NSF Abstract

Community resilience is the ability of communities to withstand and mitigate the stress of a disaster. It is a key component of long-term recovery from natural disasters such as floods. Community resilience requires up-to-date knowledge of disaster risk and effective pre-disaster planning and coordination of the complex network of actors involved in disaster response. Every county in West Virginia has a high risk of flooding and these risks are compounded by increasing frequency and intensity of precipitation, aging infrastructure, and high levels of socioeconomic vulnerability. This project is a collaboration between civic actors from non-profit organizations and state agencies in West Virginia that play key roles in disaster preparation, response, and recovery and university researchers with social science, legal, and geographic information science (GIS) expertise. The science team also has extensive experience working with flood-prone West Virginia communities. The result of research products developed in this collaboration will be the West Virginia Flood Resilience Framework. A freely available online resource containing materials co-created by the project team, various stakeholders, and the end users. This framework will support residents, local leaders, non-profits, and state officials in efforts to increase flood resilience for West Virginia communities. It will improve knowledge about flood risk, floodplain management, and comprehensive disaster preparation. The online tool and its capabilities are designed to provide a transferable model for creation of locally tailored disaster response plans with broad application to flood-prone communities across Appalachia and the United States.

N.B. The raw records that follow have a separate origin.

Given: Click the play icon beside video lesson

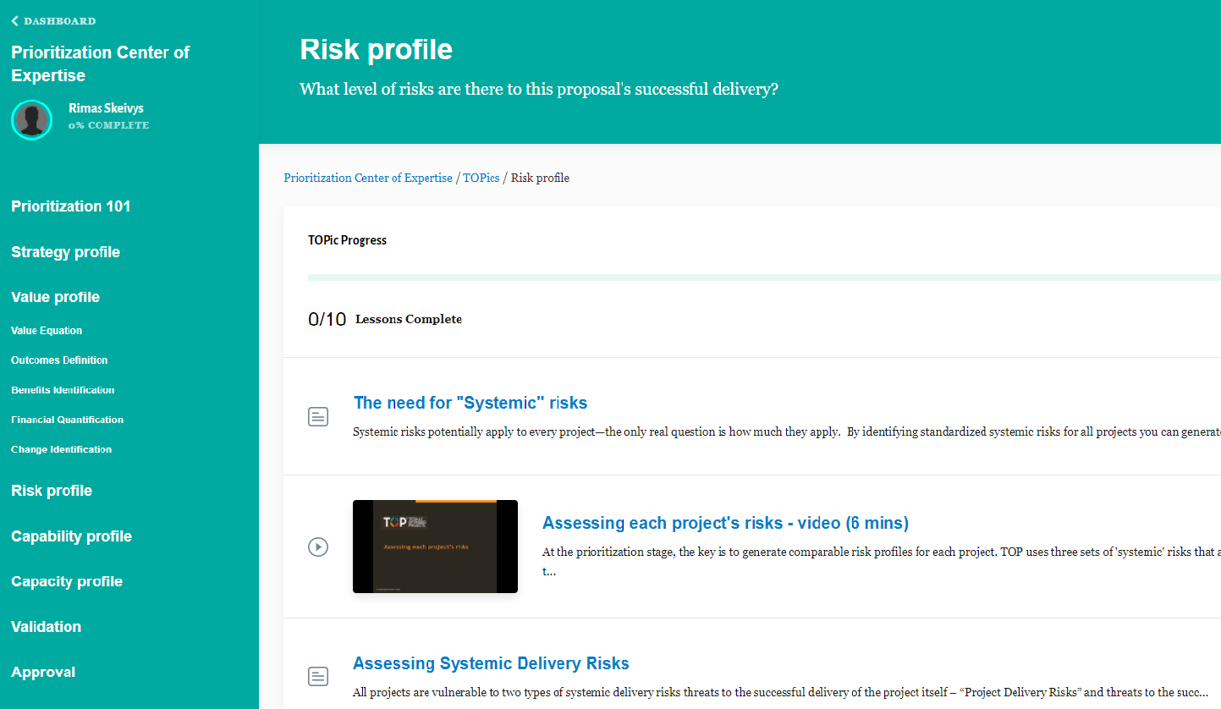Looking at the screenshot, I should coord(318,547).
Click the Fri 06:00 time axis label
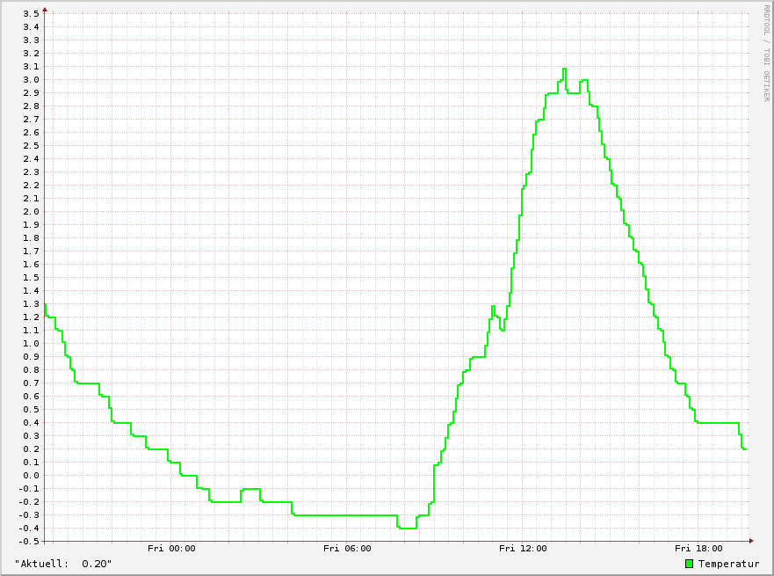The image size is (774, 576). [347, 549]
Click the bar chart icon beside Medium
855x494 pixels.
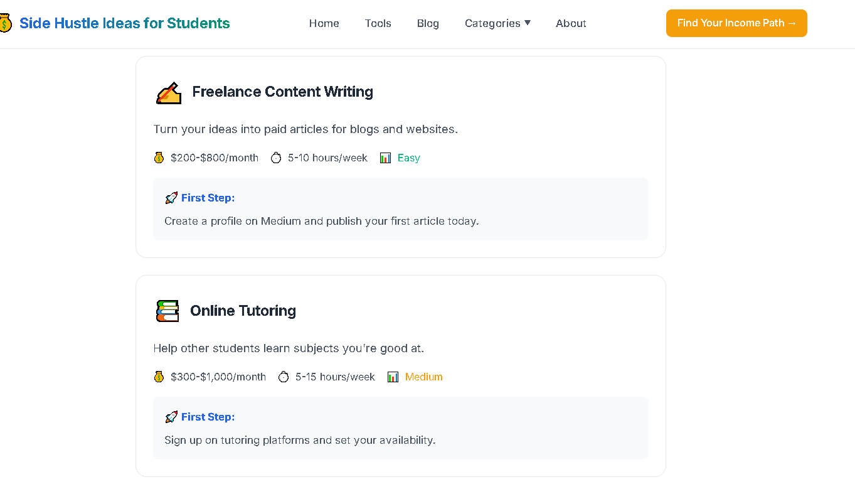pos(393,377)
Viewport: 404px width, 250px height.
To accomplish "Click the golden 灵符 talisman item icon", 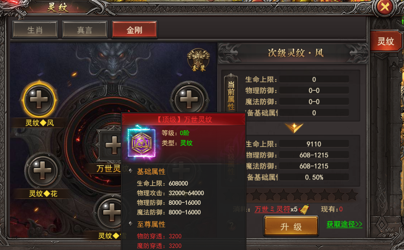I will (304, 210).
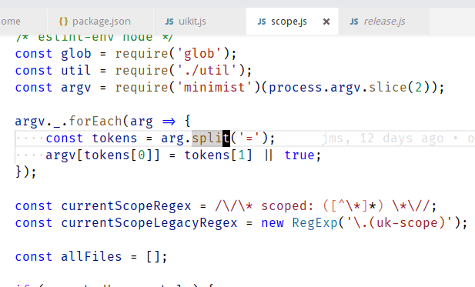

The CIVIC Innovation Challenge is a collaboration with Department of Energy, Department of Homeland Security, and the National Science Foundation. The objectives of this project are to: (1) Use a state-wide survey to assess how well West Virginia residents have recovered from past floods and how prepared they are for future floods; (2) Create flood risk indicator reports for all 286 floodplain communities in West Virginia; (3) Develop in-depth flood risk visualization tools for selected disadvantaged communities using Participatory GIS methods; (4) Conduct in-person and virtual trainings about floodplain management and flood insurance; (5) Host the Statewide Flood Resilience Symposium and create the Best Practices Guide for Pre-disaster Coordination of Flood Resilience in West Virginia; and (6) Build and launch the an online utility that contains all project outputs in one accessible tool. As a result of this innovative integration of quantitative, qualitative, and Participatory GIS methods, the project results in a novel approach to creating flood risk visualizations that better aligns expert knowledge with community needs than traditional GIS and other approaches. It also provides a publicly accessible framework and resource hub to increase community flood resilience, as well as delivers a transferable model for community-engaged research that centers co-production of knowledge with insights for scholarship on building resilience to natural disaster in vulnerable communities.

This award reflects NSF's statutory mission and has been deemed worthy of support through evaluation using the Foundation's intellectual merit and broader impacts review criteria.